> [Data shown]

+++

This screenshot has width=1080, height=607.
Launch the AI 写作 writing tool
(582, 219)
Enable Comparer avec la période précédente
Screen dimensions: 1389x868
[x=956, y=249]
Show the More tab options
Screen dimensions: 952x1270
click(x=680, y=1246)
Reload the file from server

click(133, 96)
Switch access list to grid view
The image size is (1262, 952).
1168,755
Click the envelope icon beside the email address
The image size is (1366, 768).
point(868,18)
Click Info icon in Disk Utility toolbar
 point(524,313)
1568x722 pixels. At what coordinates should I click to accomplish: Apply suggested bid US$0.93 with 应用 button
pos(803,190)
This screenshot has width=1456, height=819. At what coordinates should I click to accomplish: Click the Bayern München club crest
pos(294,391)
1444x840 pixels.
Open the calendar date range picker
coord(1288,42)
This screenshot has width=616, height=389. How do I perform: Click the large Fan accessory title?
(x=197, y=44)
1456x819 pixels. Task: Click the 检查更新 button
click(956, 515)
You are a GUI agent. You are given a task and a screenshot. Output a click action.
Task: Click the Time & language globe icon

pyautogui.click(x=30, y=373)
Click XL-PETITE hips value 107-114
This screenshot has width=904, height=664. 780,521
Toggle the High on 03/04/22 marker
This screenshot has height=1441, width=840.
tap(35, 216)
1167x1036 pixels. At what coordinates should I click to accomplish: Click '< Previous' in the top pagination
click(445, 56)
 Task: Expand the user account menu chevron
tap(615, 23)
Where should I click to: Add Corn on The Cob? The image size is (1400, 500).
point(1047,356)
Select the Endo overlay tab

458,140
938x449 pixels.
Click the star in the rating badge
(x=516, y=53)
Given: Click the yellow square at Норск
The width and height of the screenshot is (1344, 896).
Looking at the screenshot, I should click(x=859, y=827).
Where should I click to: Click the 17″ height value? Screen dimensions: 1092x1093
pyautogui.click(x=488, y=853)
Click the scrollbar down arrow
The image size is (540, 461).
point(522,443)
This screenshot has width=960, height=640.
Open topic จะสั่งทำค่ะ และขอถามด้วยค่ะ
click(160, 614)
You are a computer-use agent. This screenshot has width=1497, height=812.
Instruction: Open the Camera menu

+++

> [Exercise instructions]
Transcribe the entries above exactly, starting at the line containing "Show the More tab options" and ending at the line containing "pyautogui.click(x=488, y=853)", both included.

> [Answer for the task]
Show the More tab options
Screen dimensions: 952x1270
click(x=680, y=1246)
Reload the file from server

click(133, 96)
Switch access list to grid view
The image size is (1262, 952).
1168,755
Click the envelope icon beside the email address
The image size is (1366, 768).
point(868,18)
Click Info icon in Disk Utility toolbar
 point(524,313)
1568x722 pixels. At what coordinates should I click to accomplish: Apply suggested bid US$0.93 with 应用 button
pos(803,190)
This screenshot has width=1456, height=819. At what coordinates should I click to accomplish: Click the Bayern München club crest
pos(294,391)
1444x840 pixels.
Open the calendar date range picker
coord(1288,42)
This screenshot has width=616, height=389. How do I perform: Click the large Fan accessory title?
(x=197, y=44)
1456x819 pixels. Task: Click the 检查更新 button
click(956, 515)
You are a GUI agent. You are given a task and a screenshot. Output a click action.
Task: Click the Time & language globe icon

pyautogui.click(x=30, y=373)
Click XL-PETITE hips value 107-114
This screenshot has width=904, height=664. 780,521
Toggle the High on 03/04/22 marker
This screenshot has height=1441, width=840.
tap(35, 216)
1167x1036 pixels. At what coordinates should I click to accomplish: Click '< Previous' in the top pagination
click(445, 56)
 Task: Expand the user account menu chevron
tap(615, 23)
Where should I click to: Add Corn on The Cob? The image size is (1400, 500).
point(1047,356)
Select the Endo overlay tab

458,140
938x449 pixels.
Click the star in the rating badge
(x=516, y=53)
Given: Click the yellow square at Норск
The width and height of the screenshot is (1344, 896).
Looking at the screenshot, I should click(x=859, y=827).
Where should I click to: Click the 17″ height value? Screen dimensions: 1092x1093
pyautogui.click(x=488, y=853)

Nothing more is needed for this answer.